I’ve also been called out on writing post titles that get noticed and clicked. My headlines have been called sensationalism and even irresponsible.
And while I’m 100% positive that some folks are going to say I should get the log out of my own eye about this post, I say this:
I will continue to do whatever it takes to help more WordPress site owners to get serious about their site security.
I’m trying to reach 37.3 million self-hosted WordPress site owners. Of the fraction that will hear me, only some of them will take action to secure their site.
If that means sensational headlines, fine.
As long as what I’m reporting in the post is accurate and actionable, that’s where I draw the line, and the difference.
And, haters gonna hate no matter what I do.
What I See Everyday
Site Audits have become a big part of my business since the largest sustained bot attack in history started in late 2013.
Many folks heeded the warnings and got their sites secure before they got attacked.
Today, I stay booked with audit requests from folks finally feeling the pain from sluggish site performance or hosts shutting down their sites for overages.

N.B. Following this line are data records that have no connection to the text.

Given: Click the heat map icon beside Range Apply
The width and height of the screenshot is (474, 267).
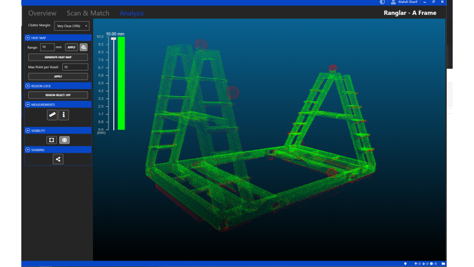Looking at the screenshot, I should 84,47.
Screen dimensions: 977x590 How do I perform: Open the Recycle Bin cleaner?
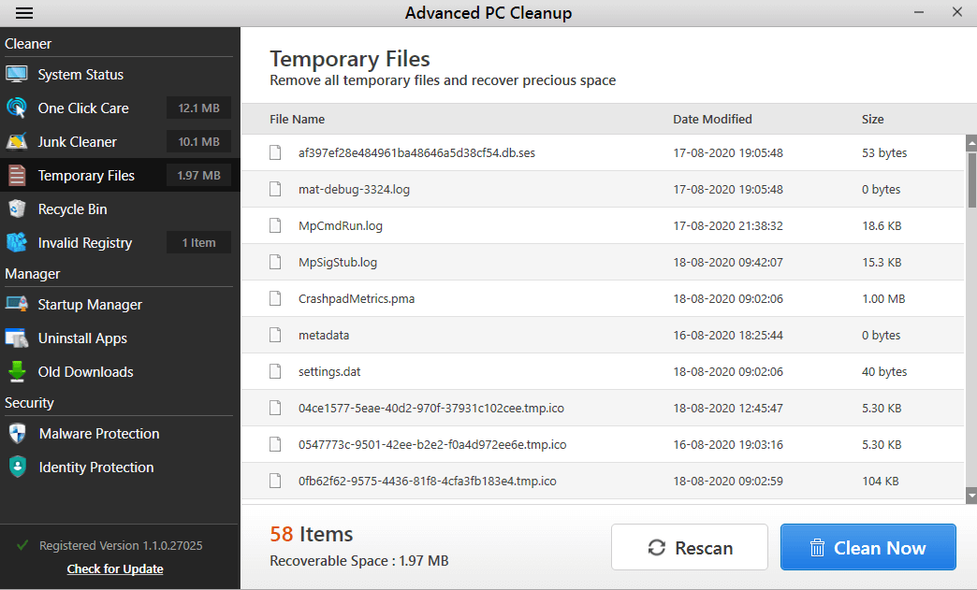[x=72, y=209]
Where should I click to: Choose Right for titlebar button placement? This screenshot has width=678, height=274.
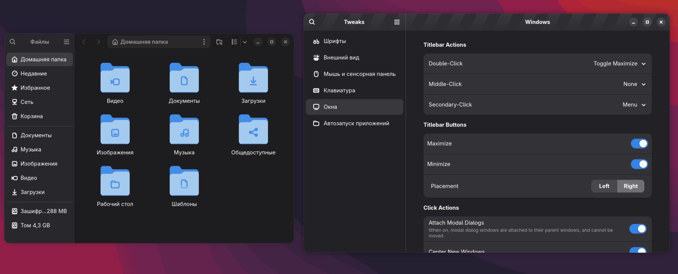[630, 186]
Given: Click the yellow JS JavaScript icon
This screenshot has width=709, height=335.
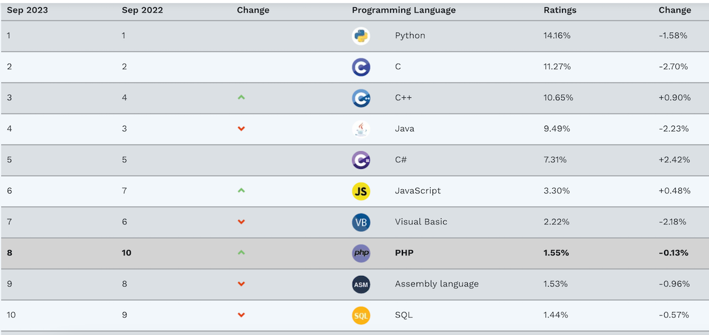Looking at the screenshot, I should [360, 191].
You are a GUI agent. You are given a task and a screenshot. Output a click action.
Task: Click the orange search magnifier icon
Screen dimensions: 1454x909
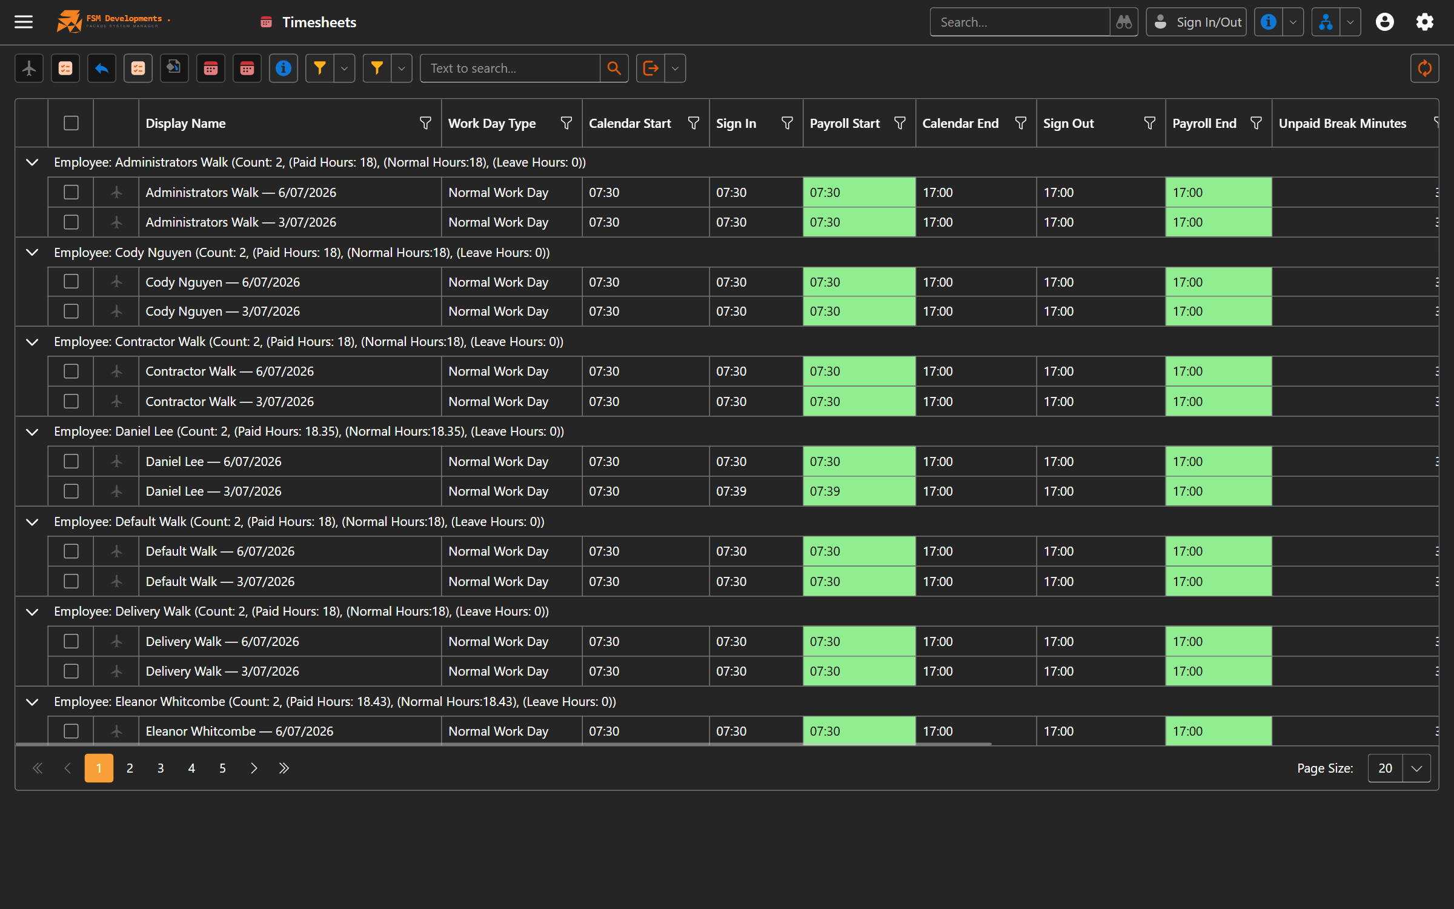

I’ve expanded my team twice to help shoulder the workload and I expect to expand it twice again in 2015.
There’s that much work!!!
The reports I’ve seen say 85% of WordPress sites are unprotected. I’m not citing the source of where I read it because they never cited the source of how they came to that number.
Here’s what I find during site audits and can personally verify:
- 26 security holes on average.
- 50% of sites hacked. That’s what I saw during my holiday special a couple of months ago.
Here’s what I can say about that last stat. I don’t know if more sites are actually being hacked, or if more hacked site owners are finding me and getting their sites audited. Or both. Either way, those sites are safer now.
Who Benefits from the Reports?
Wordfence has a free plugin as well as a paid service/products. Same for Sucuri.
And both of them, along with other security folks, are proactively looking for vulnerabilities to try to stay ahead of the curve. They have something to sell by scooping what plugins have issues.
The problem comes in the reporting, or rather, the timing of the reporting.
It’s called responsible disclosure.
Basically, it’s peer pressure in the info community. The hacker is encouraged to contact the developer of whatever has the security issue, and give them a few days to fix it before going public with the news.
Does it help these companies to scare folks and sensationalize the reporting? Yes.
I’ve been accused of the same thing, to one degree or another. And I benefit from doing security audits.
I don’t give folks a false sense of security, or a vague sense of fear.
So far, I have ZERO complaints from the folks who actually get those audits. In fact, they are relieved. We see the real problems together and fix all of the issues, including things no plugin scanner can catch or stop. And they know how to keep their sites safe from then on too.
The Bottom Line
Is WordPress safe to use?
Yes, for now, and as much as any other PHP based CMS is. Plugins and lack of basic security measures are the weak links in the chain, not WordPress itself.
Why do I say “for now?”
Because the foundation code, like PHP, may come under attack and that will affect way more than just WordPress or other CMSs like Joomla and Drupal. If you’ve ever purchased a pizza online, it’s likely that the pricing compilation of your toppings and such is PHP based. Has nothing to do with what CMS they may be running for their site.
Vet the reports you hear. Don’t fear what you don’t understand. Get in the know and do your part to stay cyber safe with your site and your personal devices, including your email, passwords, and other elements that contribute to your whole security.